The PubSub pod may fail to activate, leading to a complete system degradation. Symptoms include the pod reporting zero ready replicas and frequent liveness probe failures. Intelligence UI doesn't load as a result
All NAPP environments
The main root cause is that pubsub is taking longer to come up and by the time it starts reporting health status, readiness probe declares it as dead.
Vmware by Broadcom is aware of this issue and the fix will be merged in a future release.
To workaround this issue, follow these steps:
(1) Edit the PubSub deployment by accessing NSX manager via SSH using root account :
napp-k edit deployment pubsub -n nsxi-platform
(2) Increase the initialDelaySeconds for both liveness and readiness probes from 180 to 300 seconds.
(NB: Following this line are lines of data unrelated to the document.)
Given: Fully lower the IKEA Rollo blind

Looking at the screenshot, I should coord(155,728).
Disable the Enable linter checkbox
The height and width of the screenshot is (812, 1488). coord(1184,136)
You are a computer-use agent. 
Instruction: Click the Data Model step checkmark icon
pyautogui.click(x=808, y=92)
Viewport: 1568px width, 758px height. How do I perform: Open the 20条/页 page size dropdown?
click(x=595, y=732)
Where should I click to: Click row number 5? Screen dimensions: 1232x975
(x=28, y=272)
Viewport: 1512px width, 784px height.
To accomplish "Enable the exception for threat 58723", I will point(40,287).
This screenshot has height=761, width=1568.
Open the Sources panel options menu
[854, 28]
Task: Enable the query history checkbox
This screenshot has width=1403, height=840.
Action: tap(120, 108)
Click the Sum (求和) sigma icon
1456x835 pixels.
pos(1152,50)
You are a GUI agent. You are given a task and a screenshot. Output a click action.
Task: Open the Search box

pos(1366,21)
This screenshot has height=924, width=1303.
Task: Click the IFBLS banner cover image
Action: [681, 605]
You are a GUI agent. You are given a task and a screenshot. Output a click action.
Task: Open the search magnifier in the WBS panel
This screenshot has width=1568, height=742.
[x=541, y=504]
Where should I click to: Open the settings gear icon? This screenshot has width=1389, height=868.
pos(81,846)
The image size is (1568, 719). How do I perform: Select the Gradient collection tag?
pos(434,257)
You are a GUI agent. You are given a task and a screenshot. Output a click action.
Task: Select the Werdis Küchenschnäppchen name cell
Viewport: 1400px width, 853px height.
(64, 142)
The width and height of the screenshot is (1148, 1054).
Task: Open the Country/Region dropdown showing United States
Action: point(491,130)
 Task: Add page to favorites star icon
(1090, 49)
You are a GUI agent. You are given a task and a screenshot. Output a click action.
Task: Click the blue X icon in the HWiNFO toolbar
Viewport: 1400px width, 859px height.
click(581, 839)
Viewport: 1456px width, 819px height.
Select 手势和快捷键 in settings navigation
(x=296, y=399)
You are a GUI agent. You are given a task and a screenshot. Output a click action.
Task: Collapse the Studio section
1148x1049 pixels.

Update the configurations as follows:
Change the liveness and readiness probe initialDelaySeconds from 180 to 300. '
livenessProbe:
failureThreshold: 3
httpGet:
path: /actuator/health/liveness
port: http
scheme: HTTP
initialDelaySeconds: 300 <-------------- update from 180 to 300.
periodSeconds: 10
successThreshold: 1
timeoutSeconds: 5
name: pubsub
ports:
- containerPort: 8080
name: http
protocol: TCP
- containerPort: 8443
name: https
protocol: TCP
readinessProbe:
failureThreshold: 3
httpGet:
path: /actuator/health/readiness
port: http
scheme: HTTP
initialDelaySeconds: 300 <-------------- update from 180 to 300.
periodSeconds: 10
successThreshold: 1
timeoutSeconds: 5
This adjustment allows the PubSub pod additional time to become ready before the health checks are executed.